Other Desert Cities
2nd Story's superb production of "Other Desert Cities" reminds us that while the truth may set you free, it may also open Pandora's box.by Christopher Verleger, EDGE
“Telling the truth is a very expensive hobby.”
That is just one of many unforgettable spoken lines from Jon Robin Baitz’s powerful family drama, “Other Desert Cities,” now at 2nd Story Theatre.
If you are convinced the wealthy and successful have it easier, the Wyeths will certainly give you reason to think again. This privileged group isn’t necessarily unhappy but emotionally guarded, not so much because of their fame or fortune, but rather in spite of it.
Before retiring to Palm Springs and becoming Republican party power players who frequently dined with the likes of Ronald and Nancy Reagan, Polly (Sharon Carpentier) and Lyman (Vince Petronio) Wyeth made their mark writing for and acting in motion pictures.
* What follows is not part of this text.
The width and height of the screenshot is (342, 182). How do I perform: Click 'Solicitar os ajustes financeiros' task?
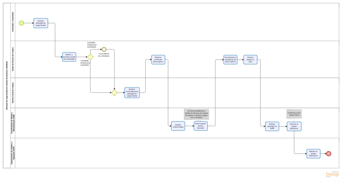(x=294, y=126)
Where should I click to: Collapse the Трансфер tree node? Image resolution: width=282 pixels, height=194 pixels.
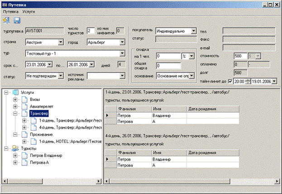click(x=15, y=114)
Their novelist daughter from New York, Brooke (Rachel Morris), has just recovered from a crippling bout of depression, and their son Trip (Ara Boghigian), a reality show producer, struggles to remain loyal to his self-involved sister and his parents incorrigible need to keep up appearances.
What begins as a routine family gathering soon turns into a heated war of words and accusations when Brooke announces that her latest book is actually non-fiction and based on her late brother, Henry, a leftist whose anti-war antics implicated him in a deadly bombing that eventually caused him to take his own life. Armed with the input and avid encouragement of her all-knowing, alcoholic Aunt Silda (Joanne Fayan), Brooke fails to gain endorsement from her parents, who become enraged by her intent to revisit their family tragedy, especially in print, and threaten to disown her.
Family secrets are a staple of dramatic theater, but while this may not be uncharted territory, the explosive interplay of this fiercely well-spoken, educated, politically divided cast of characters makes for an electrifying experience that leaves the audience shocked and breathless, and like the Wyeth family, hanging on every word in search of the truth.
Ed Shea masterfully and painstakingly directs these five stellar performers whose raw, cathartic emotion conveys unbridled principle, resolute stoicism and festered resentment that culminates in recognized acceptance and an inherent understanding of family dynamics.
The always magnificent Carpentier has never been better as the caring albeit conflicted Polly, and Fayan is equally eloquent as screwed up yet strident Aunt Silda. Petronio’s profound performance as Lyman tirelessly tugs at your heartstrings and Boghigian portrays Trip with a fitting combination of charm and warranted exasperation.
As the self-appointed arbiter of her family’s hidden history, an earnest Morris shows both force and an essential fragility in her portrayal of Brooke.
2nd Story’s superb production of “Other Desert Cities” reminds us that while the truth may set you free, it may also open Pandora’s box.